Fallbeispiel: Nutzung von Daten mit politischer Motivation

Wie man durch die Bestellung subkultureller Güter auf Todeslisten rechtsterroristischer Gruppierungen wie “Nordkreuz” landet, zeigt ein Sicherheitsvorfall beim “Impact Mailorder”.

Am 20. Januar 2015 verschafften sich eine oder mehrere Personen die Kundendatenbank des Onlineversands “Impact Mailorder”. Kurz darauf wurde ein Text mit dem Titel “impact-mailorder.de hacked by National Sozialistische Hacker Crew” auf pastebin.com veröffentlicht, der 108 Hakenkreuze, Links zum Download der Daten und einen Auszug von 250 Personendaten enthielt. Die Datenbank umfasst circa 40.000 Einträge mit Vornamen, Nachnamen, Straßen, Hausnummern, Postleitzahlen und Orten, Telefonnummern und E-Mail-Adressen der Kunden. Sie verbreitete sich in Neonazi-Kreisen schnell. Wenige Tage darauf, am 29. Januar 2015, erschien ein weiterer Text, wieder mit 108 Hakenkreuzen und Verweisen zum Download der Daten von weiteren circa 15.000 Personen.

Seitdem werden diese Daten komplett oder anteilig in rechten Kreisen weiterverbreitet, teilweise unter anderen Namen wie z. B. “Antifa-Liste” oder “Mitglieder der Antifa”. Von einem Ableger der NPD-Jugendorganisation “JN”, über die AfD bis hin zu rechtsextremen und rechtsterroristischen Gruppierungen wie “Nordkreuz”, “Revolution Chemnitz” und dem “Aryan Circle Germany” fand eine Verbreitung und Nutzung der Daten statt. “Nordkreuz” hat die Datensammlung um Informationen aus polizeilichen Datenbanken erweitert, um – laut protokollierter Aussage eines Mitglieds von Nordkreuz – “linke Persönlichkeiten” zu finden und sie “im Konfliktfall zu liquidieren”. Mehr als sechs Jahre nach dem Sicherheitsvorfall wandern die Daten noch immer umher, zuletzt in verschwörungsideologischen Telegram-Gruppen.

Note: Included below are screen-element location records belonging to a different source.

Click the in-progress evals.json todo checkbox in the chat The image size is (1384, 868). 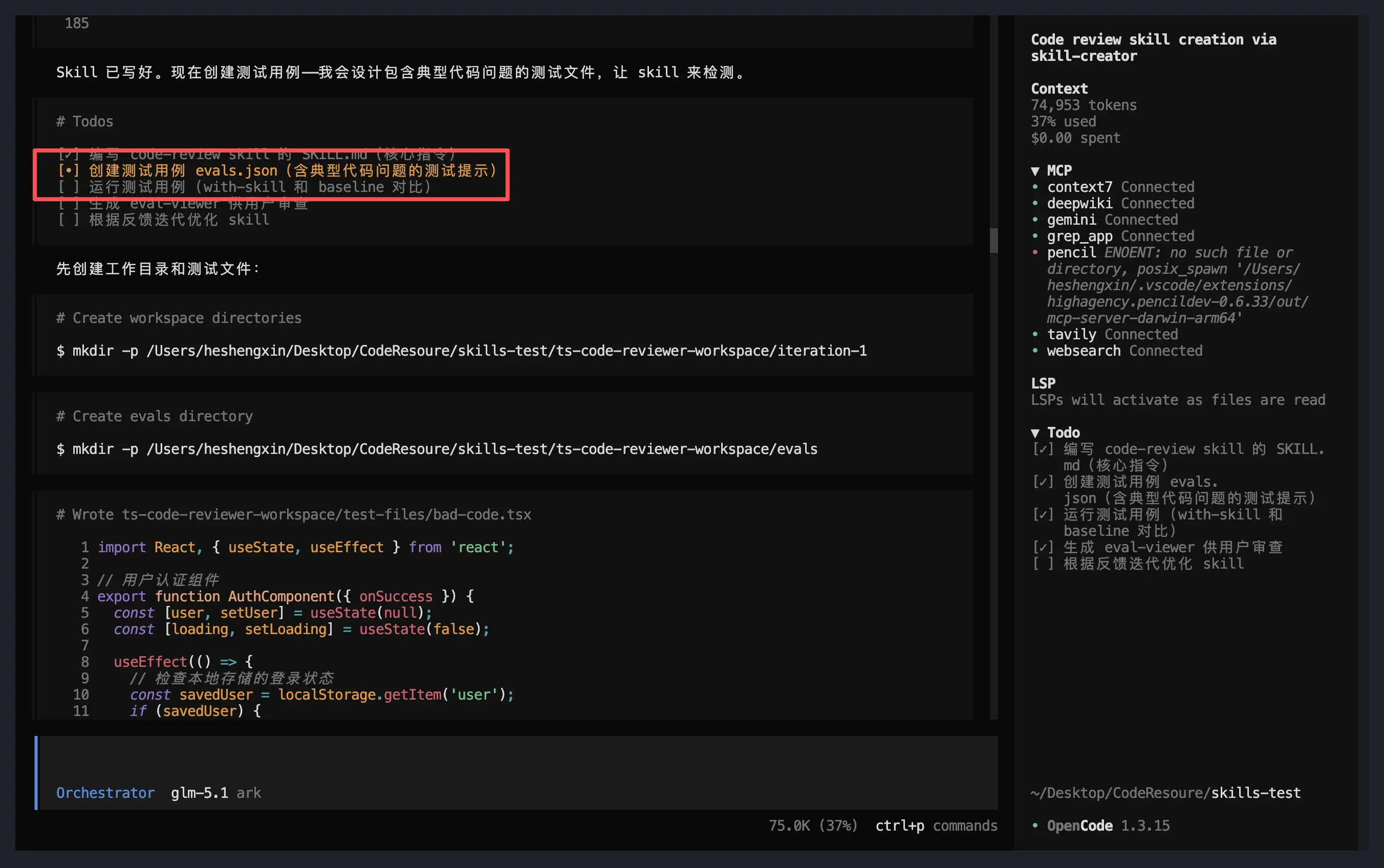[68, 171]
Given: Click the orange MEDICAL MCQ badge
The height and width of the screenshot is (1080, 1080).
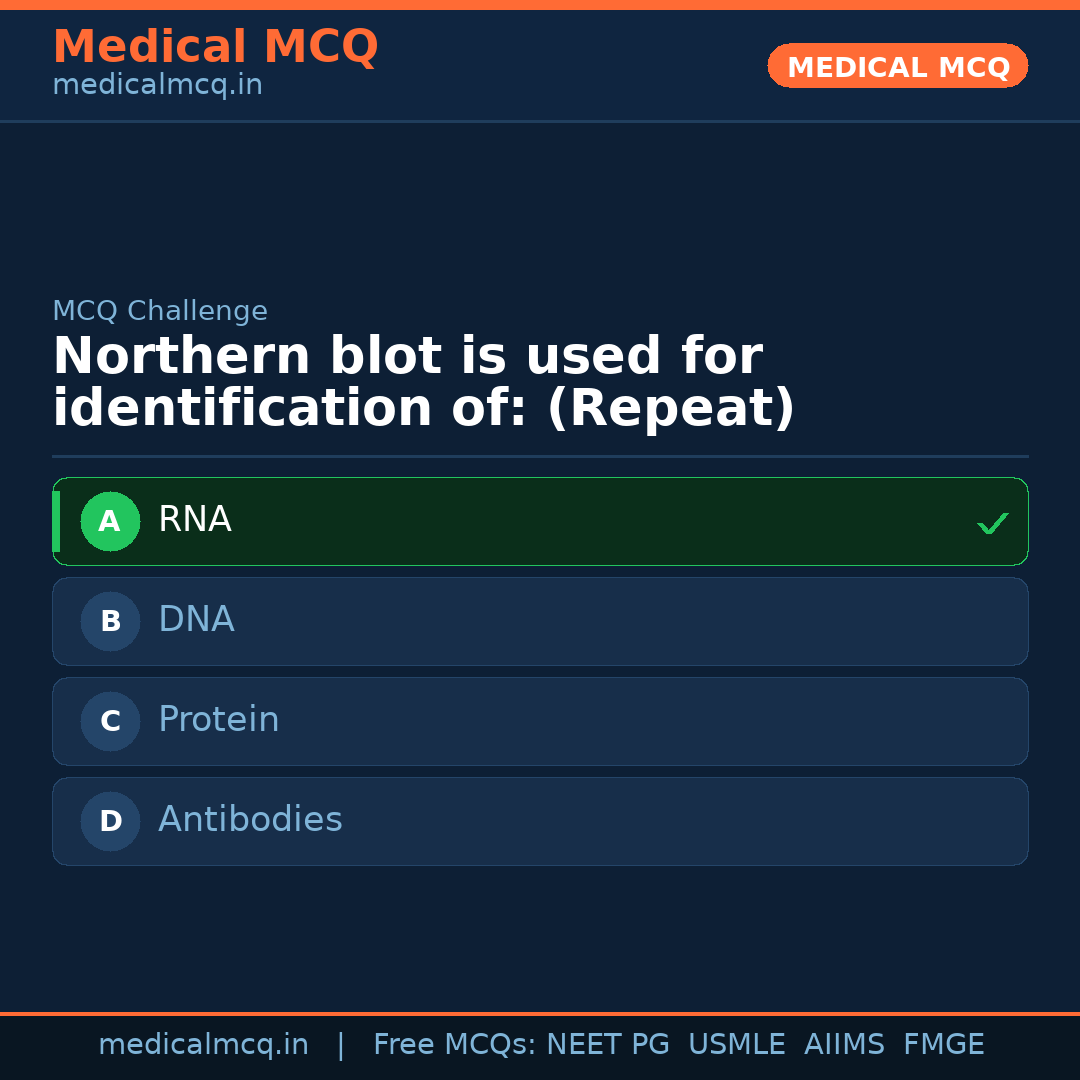Looking at the screenshot, I should [897, 66].
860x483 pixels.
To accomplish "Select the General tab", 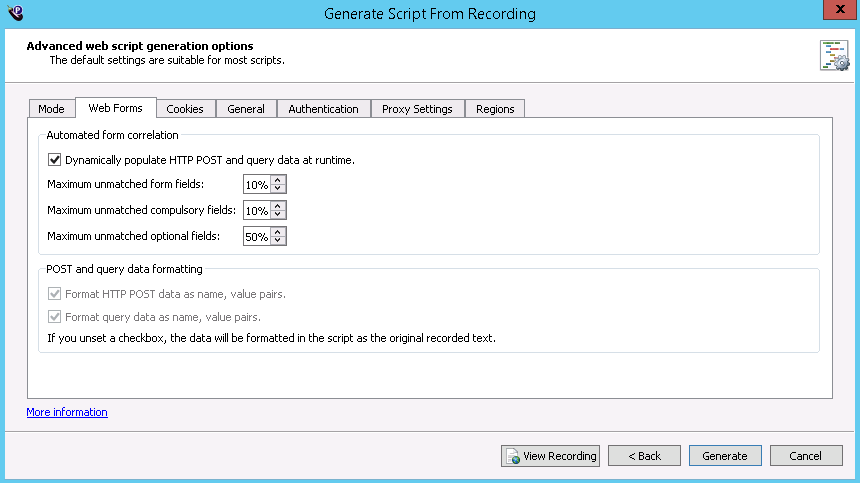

Derartige Sicherheitsvorfälle mit dem Potenzial körperlicher Schäden und Todesdrohungen sind eine Seltenheit, doch jeder Sicherheitsvorfall brigt unnötige Risiken. Ob sich deine E-Mail-Adresse in bekannten und bei den Anbietern katalogisierten Leaks befindet, kannst du das mit haveibeenpwned oder dem Leak-Checker des HPI selbst prüfen.

Überwachung – nichts zu verbergen?

Die Begehrlichkeiten des Staates machen vor dem Internet nicht Halt. Im Gegenteil: Die Digitalisierung eröffnet Überwachungsmöglichkeiten, die früher undenkbar waren. “Vorratsdatenspeicherung” und digitale Rasterfahndung, der “Staatstrojaner”, Identifikationspflichten, die geplante Einführung einer Bürger-ID und Datenschutzdesaster wie das elektronische Anwaltspostfach sind nur einige Beispiele für gefährliche Instrumente, denen oft nachgesagt wird, “nicht in die falschen Hände geraten” zu dürfen. Tatsächlich stellt schon die Einsatzmöglichkeit dieser Instrumente ein Risiko dar. Die oft geforderte Absenkung der Hürden, unter denen Behörden auf die erhobenen Daten zugreifen dürfen, tut ihr Übriges.

Die staatliche Überwachung der analogen und digitalen Welt wird oft mit der “Sicherheit” der überwachten Bürgerinnen und Bürger begründet, ohne die Gegenargumente zu betrachten. Dabei ist eine reale Konsequenz, dass Menschen schon bei der Möglichkeit, überwacht zu werden, ihr Verhalten ändern – Überwachung formt Untergebene. Reale Probleme löst Überwachung offenbar kaum – anders ist die ständige Forderung nach neuen Überwachungsbefugnissen nicht zu erklären.

Datenhandel und Werbung

Das Privacy-Handbuch und selbstdatenschutz.info bieten einen guten Überblick über Akteure, Methoden und Geschäftsmodelle des digitalen Datenhandels und der Nutzerverfolgung.